__MATERIAL FOR THE TASK__.
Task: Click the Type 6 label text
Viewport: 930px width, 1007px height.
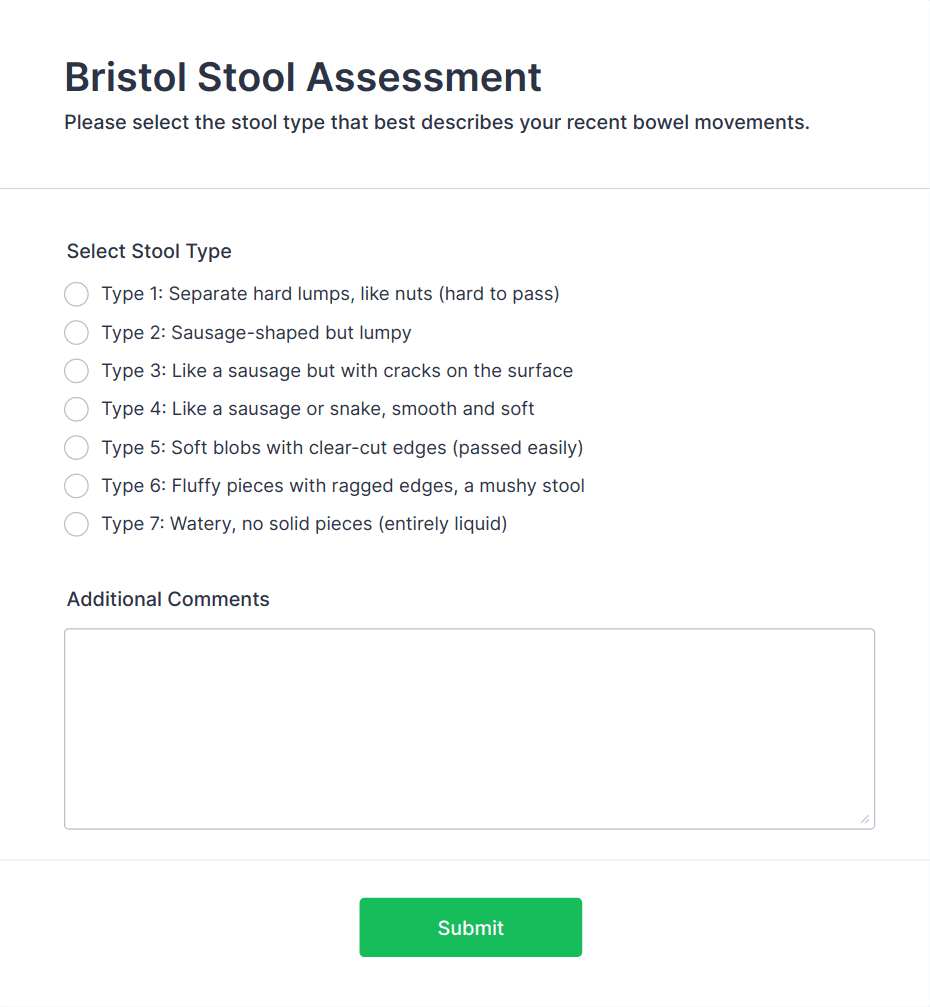Action: pos(343,486)
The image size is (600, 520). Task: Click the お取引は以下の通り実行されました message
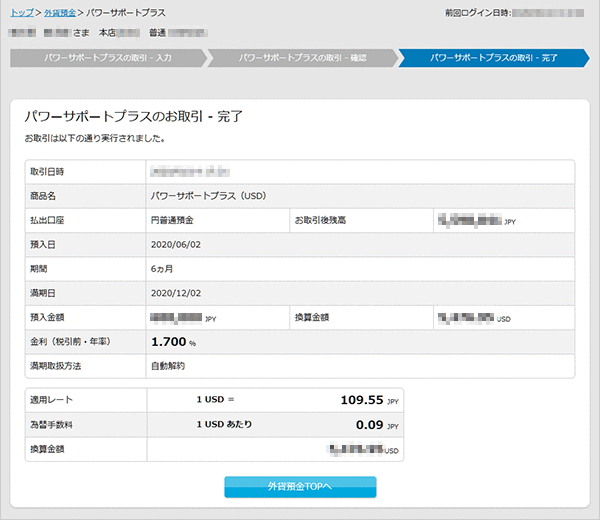[x=95, y=138]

__REQUIRED WORK__.
Take the line that contains "The image size" and every line after it up to the end of the records above, and restate them exactly, without the pictures.

__ANSWER BELOW__.
The image size is (600, 520). Task: Click the お取引は以下の通り実行されました message
[x=95, y=138]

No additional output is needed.